The fused attention kernel computes all three similarities in a single vectorized pass:

$$\text{logit}(q, k) = \beta_E \langle q_E, k_E \rangle + \beta_H \langle q_{H}^{\text{tan}}, k_{H}^{\text{tan}} \rangle + \beta_S \langle q_S, k_S \rangle_S$$

where the hyperbolic component uses tangent-space dot products (10-100x faster than geodesic distance per RuVector's `TangentSpaceMapper`) and the spherical component uses normalized inner products on the unit sphere.

#### Curvature-Per-Component

Rather than a single global curvature, each dimension group can have its own learned curvature. For a product of $p$ components:

$$\mathcal{M} = \mathcal{M}_1^{\kappa_1} \times \mathcal{M}_2^{\kappa_2} \times \cdots \times \mathcal{M}_p^{\kappa_p}$$

This is the key extension beyond RuVector's current `MixedCurvatureConfig` (which uses a single curvature for the hyperbolic component).

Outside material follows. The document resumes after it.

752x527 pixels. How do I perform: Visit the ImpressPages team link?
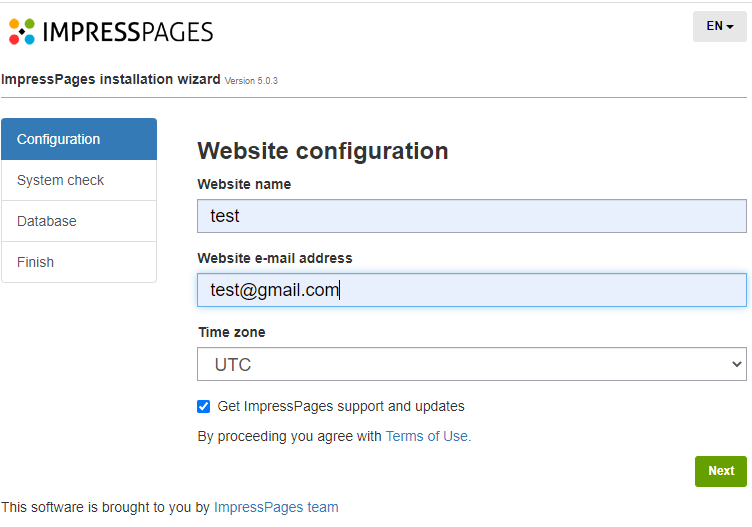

The research direction is to make $\kappa_i$ **learnable per-component**, enabling the model to discover which curvature best fits each subspace of the embedding.

#### Optimal Curvature Learning

Given a graph $G = (V, E)$ with known structure, the optimal curvature for a hyperbolic component can be estimated as:

$$\kappa^* = -\frac{4\delta^2}{(\text{diam}(G))^2}$$

where $\delta$ is the Gromov hyperbolicity (measuring how tree-like the graph is) and $\text{diam}(G)$ is the graph diameter. RuVector's solver crate provides the graph traversal primitives needed to compute both quantities sublinearly.

For learnable curvatures during training, the gradient flows through the exponential map:

$$\frac{\partial \mathcal{L}}{\partial \kappa} = \frac{\partial \mathcal{L}}{\partial d_\kappa} \cdot \frac{\partial d_\kappa}{\partial \kappa}$$

The curvature gradient for the Poincare distance is:

$$\frac{\partial d_c}{\partial c} = -\frac{1}{2c^{3/2}} \text{arcosh}(\alpha) + \frac{1}{\sqrt{c}} \frac{1}{\sqrt{\alpha^2 - 1}} \frac{\partial \alpha}{\partial c}$$

where $\alpha = 1 + 2c\|x - y\|^2 / ((1 - c\|x\|^2)(1 - c\|y\|^2))$.

### 3. Curvature-Adaptive Routing

#### Attention Weights as Parallel Transport

In a curved space, moving a vector from one tangent space to another requires **parallel transport** along the geodesic connecting them. Standard attention aggregation implicitly assumes all values live in the same space, which is only true in flat space.

For a message from node $j$ to node $i$, the value $v_j$ must be parallel-transported from $T_{h_j}\mathcal{M}$ to $T_{h_i}\mathcal{M}$:

$$\tilde{v}_j = \Gamma_{h_j \to h_i}(v_j)$$

In the Poincare ball, parallel transport along the geodesic from $x$ to $y$ is:

$$\Gamma_{x \to y}(v) = \frac{\lambda_x}{\lambda_y} \cdot \text{gyr}[y, -x](v)$$

where $\lambda_x = 2/(1 - c\|x\|^2)$ is the conformal factor and $\text{gyr}$ is the gyration operator (Thomas precession). This connects to RuVector's transport module (`ruvector-attention/src/transport/`), which uses optimal transport for attention -- the Wasserstein distance provides a natural way to compute transport plans between distributions on manifolds.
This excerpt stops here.